When printer stock is consolidated and all placed under the one contract including service and consumables, it becomes far easier to manage and significant money savings can be made too. It also becomes easier to have an overview of spend and usage for better informed budgeting, planning and developing an overall print strategy for the business.

However, often the problem is simply that the printers have not been configured to suit the business, through lack of knowledge on behalf of the person installing it or an eagerness to complete the project before the deadline.

“It’s crazy how some printers have been set up,” Carey said. “It can sometimes be a simple issue. For example, colour can cost around four times as much as mono, but businesses can set printers to do low-resolution colour for day-to-day work. To be honest, they can’t really tell the difference if they are printing graphs and diagrams, for example, but they use a fraction of the toner. However, if the printer has been installed and configured as an afterthought to a new IT system, these subtleties are often overlooked.”

IT companies also often handover the support contract. “They are used to doing support behind a PC remotely and across a network. They hate the thought that there might be a paper jam that needs sorting – or something else that demands they are on-site and hands-on,” he added.

Shift in attitude
One of the main shifts in attitude has been around print security. Carey has just bought a small multifunction device for home use. “As soon as I took it out of the box and put it on my desk it immediately picked up Wi-Fi and started ‘talking’ to me, asking for my Google account and other details. The device wasn’t even plugged into anything but with these details it could already talk to the outside world. And this was a relatively inexpensive and straightforward device for domestic use,” he said.

Dylan Haworth
Dylan Haworth

When talking to customers Copytype is able to demonstrate the security features now standard on OKI printers, such as customisable tools that can be accessed with unique ID cards or PIN codes or options for encryption. There are also features around mobile printing to avoid confidential documents being left in the output tray of a networked printer. But, warns Carey, this is another area where those inexperienced in the printer world can come undone without the necessary background knowledge.

“Customers worry about data protection and the approaching deadline for GDPR. By stressing the features that can be put in place to address this, we can help. However, if the device has been installed by someone else, we sometimes find that certain features related to security haven’t been set up properly. For example, perhaps nothing has been done to determine how long documents stay on the hard disk, so they just stay there indefinitely.

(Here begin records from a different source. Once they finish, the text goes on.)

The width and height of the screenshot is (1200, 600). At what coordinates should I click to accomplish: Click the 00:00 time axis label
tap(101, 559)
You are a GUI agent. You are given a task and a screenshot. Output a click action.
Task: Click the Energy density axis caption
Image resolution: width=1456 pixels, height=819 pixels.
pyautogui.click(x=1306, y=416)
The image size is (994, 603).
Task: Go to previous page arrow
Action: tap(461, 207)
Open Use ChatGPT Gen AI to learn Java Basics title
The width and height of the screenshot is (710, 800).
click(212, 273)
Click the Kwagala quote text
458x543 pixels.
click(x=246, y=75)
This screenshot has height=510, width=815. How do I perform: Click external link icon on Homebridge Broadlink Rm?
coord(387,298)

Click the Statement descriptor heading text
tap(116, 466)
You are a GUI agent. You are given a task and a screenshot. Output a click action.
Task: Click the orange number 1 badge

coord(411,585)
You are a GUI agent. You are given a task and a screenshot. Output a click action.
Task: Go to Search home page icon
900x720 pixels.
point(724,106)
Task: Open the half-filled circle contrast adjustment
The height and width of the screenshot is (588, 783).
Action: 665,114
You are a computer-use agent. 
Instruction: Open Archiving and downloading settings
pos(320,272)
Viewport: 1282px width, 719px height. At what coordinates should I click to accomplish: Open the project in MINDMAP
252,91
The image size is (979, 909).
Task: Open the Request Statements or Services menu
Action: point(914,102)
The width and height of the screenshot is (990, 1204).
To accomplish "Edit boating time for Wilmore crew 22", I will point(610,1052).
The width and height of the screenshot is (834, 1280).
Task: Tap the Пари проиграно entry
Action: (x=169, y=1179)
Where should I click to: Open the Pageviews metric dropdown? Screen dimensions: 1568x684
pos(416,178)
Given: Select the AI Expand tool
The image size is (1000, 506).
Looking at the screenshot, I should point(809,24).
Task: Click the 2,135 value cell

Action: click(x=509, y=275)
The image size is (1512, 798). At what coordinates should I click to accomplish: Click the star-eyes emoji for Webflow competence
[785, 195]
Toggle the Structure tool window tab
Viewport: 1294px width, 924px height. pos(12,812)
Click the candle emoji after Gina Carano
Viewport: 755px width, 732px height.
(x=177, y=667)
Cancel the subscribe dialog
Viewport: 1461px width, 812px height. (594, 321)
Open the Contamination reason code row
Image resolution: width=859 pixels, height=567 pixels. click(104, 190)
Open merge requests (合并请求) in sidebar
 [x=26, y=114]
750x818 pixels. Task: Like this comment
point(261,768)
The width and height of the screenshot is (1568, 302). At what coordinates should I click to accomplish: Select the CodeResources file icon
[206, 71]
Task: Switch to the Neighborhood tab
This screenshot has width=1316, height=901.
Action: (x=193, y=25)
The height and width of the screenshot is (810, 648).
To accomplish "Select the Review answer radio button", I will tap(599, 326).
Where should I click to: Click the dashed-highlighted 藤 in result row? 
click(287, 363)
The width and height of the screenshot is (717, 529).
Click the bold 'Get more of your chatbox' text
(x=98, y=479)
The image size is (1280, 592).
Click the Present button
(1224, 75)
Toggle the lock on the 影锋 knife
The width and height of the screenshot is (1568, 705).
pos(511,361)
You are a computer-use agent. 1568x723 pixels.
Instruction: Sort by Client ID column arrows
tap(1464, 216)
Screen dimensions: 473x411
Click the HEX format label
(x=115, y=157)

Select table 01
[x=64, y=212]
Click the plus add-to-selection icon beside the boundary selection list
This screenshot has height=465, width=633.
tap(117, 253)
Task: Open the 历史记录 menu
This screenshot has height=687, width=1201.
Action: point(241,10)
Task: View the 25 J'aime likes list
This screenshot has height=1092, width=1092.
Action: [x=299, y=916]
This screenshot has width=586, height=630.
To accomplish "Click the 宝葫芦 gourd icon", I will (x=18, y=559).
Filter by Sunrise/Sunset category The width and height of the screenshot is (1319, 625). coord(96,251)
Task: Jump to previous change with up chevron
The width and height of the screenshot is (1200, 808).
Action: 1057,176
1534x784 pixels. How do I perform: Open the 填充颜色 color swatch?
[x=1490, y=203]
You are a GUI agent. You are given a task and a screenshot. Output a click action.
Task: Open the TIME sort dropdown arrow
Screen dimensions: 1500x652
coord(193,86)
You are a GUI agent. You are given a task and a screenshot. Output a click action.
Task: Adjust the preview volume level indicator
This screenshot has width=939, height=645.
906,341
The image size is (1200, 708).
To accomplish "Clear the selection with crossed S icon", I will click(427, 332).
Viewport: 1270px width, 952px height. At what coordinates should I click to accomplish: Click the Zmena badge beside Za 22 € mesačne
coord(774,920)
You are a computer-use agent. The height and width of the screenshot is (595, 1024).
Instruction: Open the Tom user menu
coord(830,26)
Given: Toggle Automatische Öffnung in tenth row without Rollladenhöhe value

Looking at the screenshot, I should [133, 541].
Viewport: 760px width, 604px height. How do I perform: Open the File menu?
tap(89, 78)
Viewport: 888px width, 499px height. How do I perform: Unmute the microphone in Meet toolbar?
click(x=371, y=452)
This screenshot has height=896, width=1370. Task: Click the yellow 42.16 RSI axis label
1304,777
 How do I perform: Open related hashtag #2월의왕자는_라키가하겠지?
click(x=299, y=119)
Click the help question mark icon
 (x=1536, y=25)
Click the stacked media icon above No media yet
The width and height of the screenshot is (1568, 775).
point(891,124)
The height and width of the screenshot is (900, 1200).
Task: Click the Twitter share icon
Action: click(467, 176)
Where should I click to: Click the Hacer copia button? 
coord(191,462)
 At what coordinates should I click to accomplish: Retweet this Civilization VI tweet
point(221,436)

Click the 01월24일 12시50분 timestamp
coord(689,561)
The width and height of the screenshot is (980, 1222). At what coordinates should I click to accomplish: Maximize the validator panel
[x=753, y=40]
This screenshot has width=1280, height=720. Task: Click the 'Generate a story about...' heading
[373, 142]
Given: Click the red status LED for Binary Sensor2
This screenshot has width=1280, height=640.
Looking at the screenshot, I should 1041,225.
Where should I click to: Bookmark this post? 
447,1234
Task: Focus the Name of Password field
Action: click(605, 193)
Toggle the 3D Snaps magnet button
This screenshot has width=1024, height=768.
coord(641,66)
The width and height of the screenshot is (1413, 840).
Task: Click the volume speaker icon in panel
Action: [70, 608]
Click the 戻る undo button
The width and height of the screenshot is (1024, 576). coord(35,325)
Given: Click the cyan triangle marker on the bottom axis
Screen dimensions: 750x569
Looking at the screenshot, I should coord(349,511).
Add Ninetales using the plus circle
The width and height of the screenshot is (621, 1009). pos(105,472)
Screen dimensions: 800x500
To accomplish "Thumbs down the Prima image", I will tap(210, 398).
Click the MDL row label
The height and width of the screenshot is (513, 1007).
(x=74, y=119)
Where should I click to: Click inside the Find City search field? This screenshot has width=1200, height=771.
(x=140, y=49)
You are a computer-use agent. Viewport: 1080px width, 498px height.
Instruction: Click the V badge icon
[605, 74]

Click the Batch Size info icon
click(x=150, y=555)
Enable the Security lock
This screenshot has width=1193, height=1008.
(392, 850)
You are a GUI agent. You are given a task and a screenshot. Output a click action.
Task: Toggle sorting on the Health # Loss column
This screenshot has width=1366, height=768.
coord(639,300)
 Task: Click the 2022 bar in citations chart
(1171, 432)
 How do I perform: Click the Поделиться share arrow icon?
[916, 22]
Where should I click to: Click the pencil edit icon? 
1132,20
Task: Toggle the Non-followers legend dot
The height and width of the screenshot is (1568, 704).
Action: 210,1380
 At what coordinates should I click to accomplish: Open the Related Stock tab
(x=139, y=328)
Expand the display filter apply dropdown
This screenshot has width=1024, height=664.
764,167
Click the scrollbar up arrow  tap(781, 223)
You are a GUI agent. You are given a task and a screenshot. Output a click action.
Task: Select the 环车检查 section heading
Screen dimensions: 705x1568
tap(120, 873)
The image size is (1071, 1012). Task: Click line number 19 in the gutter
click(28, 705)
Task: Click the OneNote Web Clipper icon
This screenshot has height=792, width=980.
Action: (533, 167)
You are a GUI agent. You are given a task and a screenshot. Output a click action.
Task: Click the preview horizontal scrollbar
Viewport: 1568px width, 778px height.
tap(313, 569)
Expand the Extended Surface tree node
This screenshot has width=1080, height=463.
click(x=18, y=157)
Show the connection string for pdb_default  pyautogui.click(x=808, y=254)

When the machine is decommissioned, everybody forgets they are there,” he explained.

Carey believes compliance and data security – as opposed to total cost of ownership or print quality – are currently his customers’ main concern. “Now many printers have USB ports. Without such features as PIN protection, anyone could download documents onto a USB and put it in their pocket with nobody knowing they’ve got it. A year or two ago all a customer wanted to know was price, now it’s whether a device is secure or not,” he said.

Some businesses in this position have chosen to retrain staff in, for example, sales techniques or problem solving. This kind of consultative sale always demands a great deal of careful listening to come up with a tailored solution that addresses the customer’s exact needs. This is a long way from automatically suggesting the latest best-selling product, or worse still recommending one that hasn’t sold and needs shifting.

However, Carey believes his employees’ strong technical know-how can win through in this respect. “We’ve also insisted our engineers stay one step ahead of the industry changes, believing that this will be the only way to maintain our success,” he explained.

“It sounds a cliché, but it’s a case of thinking outside the box, about a total solution that can be designed and configured to align with our customers’ business goals. We’ve come a long way from only thinking about products – but we believe the changes have been worthwhile,” he said in conclusion.